● Activity:
Look through the material below and copy exactly the lines from the line with "At what coordinates should I click to accomplish: Enable" to the line with "Click the PPT limit input field", those two lines included.

● Given data:
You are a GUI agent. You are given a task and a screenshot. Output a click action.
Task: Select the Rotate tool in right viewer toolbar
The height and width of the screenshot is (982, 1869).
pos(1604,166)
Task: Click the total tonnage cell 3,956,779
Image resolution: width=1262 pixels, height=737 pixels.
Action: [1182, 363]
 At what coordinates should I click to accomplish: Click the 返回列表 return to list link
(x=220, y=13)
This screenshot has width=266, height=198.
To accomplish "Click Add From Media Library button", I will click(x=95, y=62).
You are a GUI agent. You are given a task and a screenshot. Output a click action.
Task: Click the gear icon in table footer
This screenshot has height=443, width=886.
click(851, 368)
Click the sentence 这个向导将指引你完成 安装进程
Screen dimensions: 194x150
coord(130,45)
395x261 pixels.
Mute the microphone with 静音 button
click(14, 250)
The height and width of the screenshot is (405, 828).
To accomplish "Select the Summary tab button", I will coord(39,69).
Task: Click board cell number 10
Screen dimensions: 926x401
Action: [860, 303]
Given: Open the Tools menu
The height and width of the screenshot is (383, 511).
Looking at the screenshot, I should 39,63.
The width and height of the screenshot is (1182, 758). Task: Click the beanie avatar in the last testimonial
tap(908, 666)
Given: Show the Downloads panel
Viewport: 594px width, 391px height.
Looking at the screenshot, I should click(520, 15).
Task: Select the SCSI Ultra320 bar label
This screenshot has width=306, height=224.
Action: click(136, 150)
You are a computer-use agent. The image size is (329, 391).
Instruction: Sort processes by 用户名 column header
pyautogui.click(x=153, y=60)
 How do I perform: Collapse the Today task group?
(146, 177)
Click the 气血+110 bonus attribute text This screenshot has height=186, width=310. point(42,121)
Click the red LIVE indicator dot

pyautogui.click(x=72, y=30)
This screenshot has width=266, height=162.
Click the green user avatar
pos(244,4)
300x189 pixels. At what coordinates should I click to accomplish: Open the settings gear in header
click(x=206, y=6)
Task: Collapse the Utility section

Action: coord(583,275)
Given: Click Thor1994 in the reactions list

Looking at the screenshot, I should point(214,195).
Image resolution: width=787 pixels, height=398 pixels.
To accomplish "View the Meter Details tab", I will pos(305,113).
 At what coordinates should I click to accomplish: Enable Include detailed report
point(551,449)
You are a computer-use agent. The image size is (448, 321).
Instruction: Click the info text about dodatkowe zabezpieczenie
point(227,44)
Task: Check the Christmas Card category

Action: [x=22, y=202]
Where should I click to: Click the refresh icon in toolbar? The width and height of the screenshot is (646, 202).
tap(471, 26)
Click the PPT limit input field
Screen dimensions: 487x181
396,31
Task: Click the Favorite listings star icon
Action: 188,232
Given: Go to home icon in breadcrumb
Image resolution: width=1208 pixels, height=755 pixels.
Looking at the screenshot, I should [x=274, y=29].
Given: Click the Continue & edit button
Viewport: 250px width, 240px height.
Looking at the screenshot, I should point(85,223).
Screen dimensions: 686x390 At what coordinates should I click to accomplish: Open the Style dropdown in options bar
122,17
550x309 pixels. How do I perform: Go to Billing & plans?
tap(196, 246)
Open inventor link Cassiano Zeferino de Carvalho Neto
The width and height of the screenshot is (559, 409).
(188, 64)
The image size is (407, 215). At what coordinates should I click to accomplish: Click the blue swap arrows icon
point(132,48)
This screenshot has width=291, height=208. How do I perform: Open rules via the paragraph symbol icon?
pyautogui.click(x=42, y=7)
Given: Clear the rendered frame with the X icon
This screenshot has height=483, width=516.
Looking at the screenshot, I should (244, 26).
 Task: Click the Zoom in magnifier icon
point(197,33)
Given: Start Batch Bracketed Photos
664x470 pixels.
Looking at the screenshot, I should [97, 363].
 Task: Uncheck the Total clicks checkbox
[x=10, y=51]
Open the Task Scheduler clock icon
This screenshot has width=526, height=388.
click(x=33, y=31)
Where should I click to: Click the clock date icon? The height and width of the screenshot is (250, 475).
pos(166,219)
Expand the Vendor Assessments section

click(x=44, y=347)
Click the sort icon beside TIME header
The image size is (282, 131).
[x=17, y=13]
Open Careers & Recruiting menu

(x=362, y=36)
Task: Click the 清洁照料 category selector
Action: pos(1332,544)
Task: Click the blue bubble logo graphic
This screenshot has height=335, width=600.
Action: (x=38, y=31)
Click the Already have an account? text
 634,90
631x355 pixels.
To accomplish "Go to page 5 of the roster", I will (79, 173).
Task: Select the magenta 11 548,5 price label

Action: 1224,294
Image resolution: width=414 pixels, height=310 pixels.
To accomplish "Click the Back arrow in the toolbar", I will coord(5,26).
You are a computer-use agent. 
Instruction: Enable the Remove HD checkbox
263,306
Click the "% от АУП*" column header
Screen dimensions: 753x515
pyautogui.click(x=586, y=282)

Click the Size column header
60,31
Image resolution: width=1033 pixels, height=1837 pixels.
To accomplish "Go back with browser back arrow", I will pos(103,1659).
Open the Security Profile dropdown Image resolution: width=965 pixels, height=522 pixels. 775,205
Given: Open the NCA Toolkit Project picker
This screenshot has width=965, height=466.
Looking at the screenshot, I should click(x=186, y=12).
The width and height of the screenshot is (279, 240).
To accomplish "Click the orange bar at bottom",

● Task solution:
 At what coordinates should I click to accomplish: Enable Include detailed report
point(551,449)
You are a computer-use agent. The image size is (448, 321).
Instruction: Click the info text about dodatkowe zabezpieczenie
point(227,44)
Task: Check the Christmas Card category

Action: [x=22, y=202]
Where should I click to: Click the refresh icon in toolbar? The width and height of the screenshot is (646, 202).
tap(471, 26)
Click the PPT limit input field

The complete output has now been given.